■ AIM
Output every line from the start of the entries through the line containing "[Share on Whatsapp] (374, 440)", inclusive, as a JSON list of strings with one string per line and blank lines omitted.

- - - -

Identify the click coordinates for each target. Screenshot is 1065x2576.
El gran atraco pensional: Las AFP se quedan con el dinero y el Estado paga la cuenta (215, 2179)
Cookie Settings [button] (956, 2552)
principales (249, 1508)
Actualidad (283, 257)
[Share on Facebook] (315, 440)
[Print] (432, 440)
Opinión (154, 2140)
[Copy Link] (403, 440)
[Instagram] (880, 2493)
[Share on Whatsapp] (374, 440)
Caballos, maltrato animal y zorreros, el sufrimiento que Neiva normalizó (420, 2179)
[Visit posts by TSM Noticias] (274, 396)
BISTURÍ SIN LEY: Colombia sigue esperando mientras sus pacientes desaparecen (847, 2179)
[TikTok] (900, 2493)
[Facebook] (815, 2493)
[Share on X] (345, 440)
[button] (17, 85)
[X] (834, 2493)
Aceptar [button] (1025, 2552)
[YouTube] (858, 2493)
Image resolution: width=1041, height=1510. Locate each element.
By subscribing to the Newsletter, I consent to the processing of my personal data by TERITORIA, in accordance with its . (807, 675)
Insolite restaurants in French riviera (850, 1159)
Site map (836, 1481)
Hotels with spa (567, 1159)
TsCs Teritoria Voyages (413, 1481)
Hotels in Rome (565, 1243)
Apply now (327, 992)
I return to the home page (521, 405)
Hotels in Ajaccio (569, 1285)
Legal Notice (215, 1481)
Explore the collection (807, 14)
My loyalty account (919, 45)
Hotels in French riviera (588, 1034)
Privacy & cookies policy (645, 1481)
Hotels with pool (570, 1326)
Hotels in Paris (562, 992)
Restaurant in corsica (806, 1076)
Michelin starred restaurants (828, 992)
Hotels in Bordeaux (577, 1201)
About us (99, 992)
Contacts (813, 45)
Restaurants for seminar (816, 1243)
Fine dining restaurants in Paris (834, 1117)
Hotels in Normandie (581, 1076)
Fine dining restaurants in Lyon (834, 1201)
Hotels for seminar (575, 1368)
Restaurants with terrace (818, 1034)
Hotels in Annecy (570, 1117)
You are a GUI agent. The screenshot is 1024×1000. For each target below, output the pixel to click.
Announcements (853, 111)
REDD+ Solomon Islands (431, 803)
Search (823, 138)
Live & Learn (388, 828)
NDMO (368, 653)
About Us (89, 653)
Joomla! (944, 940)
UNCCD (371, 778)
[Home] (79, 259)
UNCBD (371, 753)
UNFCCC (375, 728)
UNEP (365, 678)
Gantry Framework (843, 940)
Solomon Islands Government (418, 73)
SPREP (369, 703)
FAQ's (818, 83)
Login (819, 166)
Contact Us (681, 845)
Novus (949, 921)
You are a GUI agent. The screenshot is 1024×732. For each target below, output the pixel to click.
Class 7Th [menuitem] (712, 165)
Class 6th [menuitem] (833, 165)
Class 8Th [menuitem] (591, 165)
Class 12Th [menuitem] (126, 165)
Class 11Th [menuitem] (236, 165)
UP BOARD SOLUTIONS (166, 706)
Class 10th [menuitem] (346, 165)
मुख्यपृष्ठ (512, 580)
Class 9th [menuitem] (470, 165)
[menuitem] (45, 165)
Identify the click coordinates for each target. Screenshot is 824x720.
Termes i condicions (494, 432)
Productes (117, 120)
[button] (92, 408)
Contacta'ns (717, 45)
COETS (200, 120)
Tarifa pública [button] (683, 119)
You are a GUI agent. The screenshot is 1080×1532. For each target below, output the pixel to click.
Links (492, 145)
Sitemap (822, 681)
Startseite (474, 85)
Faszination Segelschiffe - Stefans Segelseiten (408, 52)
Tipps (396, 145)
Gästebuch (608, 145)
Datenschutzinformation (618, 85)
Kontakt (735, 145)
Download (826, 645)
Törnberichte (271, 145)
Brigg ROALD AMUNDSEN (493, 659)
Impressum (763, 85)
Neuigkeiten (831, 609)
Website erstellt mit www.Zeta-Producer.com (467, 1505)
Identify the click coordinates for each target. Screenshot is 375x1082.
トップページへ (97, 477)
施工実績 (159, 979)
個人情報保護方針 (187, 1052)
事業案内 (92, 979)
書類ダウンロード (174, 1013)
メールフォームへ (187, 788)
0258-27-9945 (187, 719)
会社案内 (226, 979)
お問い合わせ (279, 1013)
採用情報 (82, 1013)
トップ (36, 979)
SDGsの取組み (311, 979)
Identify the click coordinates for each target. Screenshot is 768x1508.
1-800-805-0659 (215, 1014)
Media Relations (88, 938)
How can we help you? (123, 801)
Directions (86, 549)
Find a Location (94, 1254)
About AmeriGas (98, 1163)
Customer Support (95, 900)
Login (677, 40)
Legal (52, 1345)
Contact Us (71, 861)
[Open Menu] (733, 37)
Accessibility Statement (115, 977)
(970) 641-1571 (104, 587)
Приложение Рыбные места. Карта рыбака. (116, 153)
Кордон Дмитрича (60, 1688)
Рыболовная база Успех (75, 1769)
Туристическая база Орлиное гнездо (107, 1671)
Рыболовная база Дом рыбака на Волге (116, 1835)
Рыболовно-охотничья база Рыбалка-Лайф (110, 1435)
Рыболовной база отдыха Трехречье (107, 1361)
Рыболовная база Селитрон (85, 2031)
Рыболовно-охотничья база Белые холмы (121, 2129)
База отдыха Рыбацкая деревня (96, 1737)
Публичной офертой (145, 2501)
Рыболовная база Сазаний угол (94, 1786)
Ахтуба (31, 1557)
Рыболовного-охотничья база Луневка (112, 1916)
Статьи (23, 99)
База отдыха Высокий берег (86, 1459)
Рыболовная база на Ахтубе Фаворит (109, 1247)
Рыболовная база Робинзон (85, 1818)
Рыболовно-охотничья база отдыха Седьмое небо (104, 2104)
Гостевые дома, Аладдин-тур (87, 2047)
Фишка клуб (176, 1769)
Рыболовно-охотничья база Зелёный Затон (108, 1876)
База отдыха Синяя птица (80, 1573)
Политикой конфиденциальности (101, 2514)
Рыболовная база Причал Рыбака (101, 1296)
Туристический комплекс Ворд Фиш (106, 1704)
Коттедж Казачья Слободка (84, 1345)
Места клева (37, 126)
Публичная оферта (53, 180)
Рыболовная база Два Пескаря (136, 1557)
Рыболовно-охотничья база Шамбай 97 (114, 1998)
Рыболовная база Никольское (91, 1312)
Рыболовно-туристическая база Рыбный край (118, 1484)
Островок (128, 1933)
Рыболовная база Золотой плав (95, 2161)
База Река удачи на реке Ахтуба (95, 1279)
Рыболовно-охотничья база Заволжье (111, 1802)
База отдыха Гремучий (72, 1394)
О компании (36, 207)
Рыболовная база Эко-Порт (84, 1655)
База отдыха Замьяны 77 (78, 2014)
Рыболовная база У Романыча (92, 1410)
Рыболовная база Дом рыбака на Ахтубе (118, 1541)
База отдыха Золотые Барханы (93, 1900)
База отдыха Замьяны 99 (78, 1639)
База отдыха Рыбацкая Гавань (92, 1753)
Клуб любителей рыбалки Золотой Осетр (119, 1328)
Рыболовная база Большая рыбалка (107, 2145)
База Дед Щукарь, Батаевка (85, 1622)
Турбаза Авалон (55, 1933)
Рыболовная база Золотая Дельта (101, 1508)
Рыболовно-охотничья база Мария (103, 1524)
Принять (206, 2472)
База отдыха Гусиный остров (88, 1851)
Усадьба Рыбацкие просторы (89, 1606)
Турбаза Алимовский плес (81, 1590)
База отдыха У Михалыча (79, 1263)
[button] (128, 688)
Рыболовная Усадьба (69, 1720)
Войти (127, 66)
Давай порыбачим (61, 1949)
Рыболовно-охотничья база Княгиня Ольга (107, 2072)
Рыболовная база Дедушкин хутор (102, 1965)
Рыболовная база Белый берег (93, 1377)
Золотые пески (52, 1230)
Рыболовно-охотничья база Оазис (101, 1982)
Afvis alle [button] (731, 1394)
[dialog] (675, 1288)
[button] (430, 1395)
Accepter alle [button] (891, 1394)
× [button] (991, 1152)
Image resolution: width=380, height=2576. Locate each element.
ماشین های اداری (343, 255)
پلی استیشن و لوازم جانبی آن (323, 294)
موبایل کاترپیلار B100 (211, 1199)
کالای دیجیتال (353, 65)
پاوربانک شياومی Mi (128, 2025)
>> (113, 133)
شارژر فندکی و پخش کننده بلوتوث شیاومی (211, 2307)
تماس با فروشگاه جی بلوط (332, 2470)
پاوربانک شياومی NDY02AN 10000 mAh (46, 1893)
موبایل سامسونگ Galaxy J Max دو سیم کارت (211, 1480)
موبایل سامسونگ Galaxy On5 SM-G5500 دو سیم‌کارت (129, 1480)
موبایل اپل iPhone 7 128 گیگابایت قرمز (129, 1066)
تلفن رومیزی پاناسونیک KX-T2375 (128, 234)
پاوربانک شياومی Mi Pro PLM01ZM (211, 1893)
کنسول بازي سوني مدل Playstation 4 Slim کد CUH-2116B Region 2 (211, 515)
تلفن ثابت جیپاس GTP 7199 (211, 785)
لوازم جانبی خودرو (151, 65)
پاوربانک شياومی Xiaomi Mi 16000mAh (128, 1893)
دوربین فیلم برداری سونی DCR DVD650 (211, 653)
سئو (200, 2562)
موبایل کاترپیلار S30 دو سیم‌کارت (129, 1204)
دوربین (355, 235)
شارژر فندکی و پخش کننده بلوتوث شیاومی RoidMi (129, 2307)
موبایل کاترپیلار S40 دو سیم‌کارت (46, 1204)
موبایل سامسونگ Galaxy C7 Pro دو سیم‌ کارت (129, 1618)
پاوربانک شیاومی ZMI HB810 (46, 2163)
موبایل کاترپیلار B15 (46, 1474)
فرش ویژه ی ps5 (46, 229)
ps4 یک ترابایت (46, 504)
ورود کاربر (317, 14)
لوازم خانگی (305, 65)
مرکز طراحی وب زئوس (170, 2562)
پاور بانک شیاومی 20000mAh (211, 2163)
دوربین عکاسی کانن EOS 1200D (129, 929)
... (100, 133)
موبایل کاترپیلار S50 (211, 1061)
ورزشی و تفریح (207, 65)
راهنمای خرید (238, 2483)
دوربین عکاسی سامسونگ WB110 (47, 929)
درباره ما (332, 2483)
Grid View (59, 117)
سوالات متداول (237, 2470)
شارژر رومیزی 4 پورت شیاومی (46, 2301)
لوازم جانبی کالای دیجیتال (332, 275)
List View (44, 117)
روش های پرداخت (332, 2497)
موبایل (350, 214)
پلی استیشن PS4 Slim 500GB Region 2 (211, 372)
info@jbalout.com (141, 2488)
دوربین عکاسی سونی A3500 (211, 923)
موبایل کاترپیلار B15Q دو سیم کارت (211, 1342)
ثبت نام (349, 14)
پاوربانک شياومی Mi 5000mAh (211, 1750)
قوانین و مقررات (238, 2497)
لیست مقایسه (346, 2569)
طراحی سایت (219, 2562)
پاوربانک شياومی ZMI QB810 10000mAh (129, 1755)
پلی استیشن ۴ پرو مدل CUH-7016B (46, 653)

- - - -

■ TASK OUTPUT
[
  "Identify the click coordinates for each target. Screenshot is 1065x2576.",
  "El gran atraco pensional: Las AFP se quedan con el dinero y el Estado paga la cuenta (215, 2179)",
  "Cookie Settings [button] (956, 2552)",
  "principales (249, 1508)",
  "Actualidad (283, 257)",
  "[Share on Facebook] (315, 440)",
  "[Print] (432, 440)",
  "Opinión (154, 2140)",
  "[Copy Link] (403, 440)",
  "[Instagram] (880, 2493)",
  "[Share on Whatsapp] (374, 440)"
]